Fully connected layer using cuDNN library

Hi there,

I’m building a neural network with 2 convolution layers and 2 fully connected layer for one of my application. I would like to use cuDNN library API calls to perform these operations. I was able to find cuDNN APIs for convolution layers but I could not get any for fully connected layers. Is there any such APIs? Or should I manually convert outputs of conv layer to right format and feed them to SGEMM?

Thanks in advance.

You don’t need to use another library. Although the performance might be better with another library. Just set up the convolution with the weights being the same size as the input parameters. So, if you had a 4d NCHW tensor of dims of [4,1,28,28]. Then you would set the 2d convolution to have a slide of [1,1] dilation of [1,1] and a padding of [0,0]. The filter dims will be [x,1,28,28]. The output of the convolution will be [4,x,1,1]. The next convolution will have the same settings. This time though your filter will be [y,x,1,1]. Then after that same convolution settings.

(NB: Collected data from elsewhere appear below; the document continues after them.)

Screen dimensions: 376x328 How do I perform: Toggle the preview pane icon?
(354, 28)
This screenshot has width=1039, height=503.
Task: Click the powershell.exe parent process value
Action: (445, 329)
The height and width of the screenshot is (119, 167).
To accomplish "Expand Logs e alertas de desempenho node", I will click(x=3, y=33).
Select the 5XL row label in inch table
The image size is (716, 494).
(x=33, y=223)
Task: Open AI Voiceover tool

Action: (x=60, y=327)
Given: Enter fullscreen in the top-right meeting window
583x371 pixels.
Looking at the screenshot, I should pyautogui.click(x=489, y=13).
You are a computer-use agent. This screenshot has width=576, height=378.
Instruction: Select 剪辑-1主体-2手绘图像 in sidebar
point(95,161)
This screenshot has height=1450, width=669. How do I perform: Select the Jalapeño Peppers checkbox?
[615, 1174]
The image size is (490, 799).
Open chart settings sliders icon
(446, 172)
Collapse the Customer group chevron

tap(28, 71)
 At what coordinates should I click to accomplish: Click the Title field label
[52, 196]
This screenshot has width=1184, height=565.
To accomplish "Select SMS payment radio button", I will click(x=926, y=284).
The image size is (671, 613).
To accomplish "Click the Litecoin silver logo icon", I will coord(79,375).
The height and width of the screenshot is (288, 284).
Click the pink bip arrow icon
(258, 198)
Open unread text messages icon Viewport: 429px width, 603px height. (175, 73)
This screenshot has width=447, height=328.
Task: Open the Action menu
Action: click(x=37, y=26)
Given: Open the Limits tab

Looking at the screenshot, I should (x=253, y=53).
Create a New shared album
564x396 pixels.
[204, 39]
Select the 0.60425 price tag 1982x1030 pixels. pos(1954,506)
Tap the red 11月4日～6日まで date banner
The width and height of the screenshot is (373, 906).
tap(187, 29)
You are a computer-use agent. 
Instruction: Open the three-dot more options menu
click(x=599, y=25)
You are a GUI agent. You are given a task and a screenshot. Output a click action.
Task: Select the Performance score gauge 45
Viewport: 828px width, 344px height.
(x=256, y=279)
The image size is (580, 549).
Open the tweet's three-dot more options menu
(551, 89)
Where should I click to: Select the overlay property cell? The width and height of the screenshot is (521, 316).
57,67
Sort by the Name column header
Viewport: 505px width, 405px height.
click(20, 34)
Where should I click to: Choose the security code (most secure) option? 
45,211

Your filter will be [z,y,1,1]. So on and so forth.

Recap.

Convolution 2D settings will always be: slide [1,1], padding [0,0], dilation [1,1].

PL == previous layer

Filter NCHW dims will be: [ (# of channels), (# of channels PL), (H of PL), (W of PL)].

Hi,

In case someone comes around having the same question as I did.

On my test hardware (RTX2070), using cudnn convolutions instead of cublas gemm is approx. 50% slower for a fully connected layer.

This chapter talk a bit about using gemm for fully connected layers:

https://docs.nvidia.com/deeplearning/sdk/dl-performance-guide/index.html#fullyconnected-layer

I’ve implemented it here https://github.com/andoma/saga/blob/master/src/fc.cpp (fp32 and fp16 variant)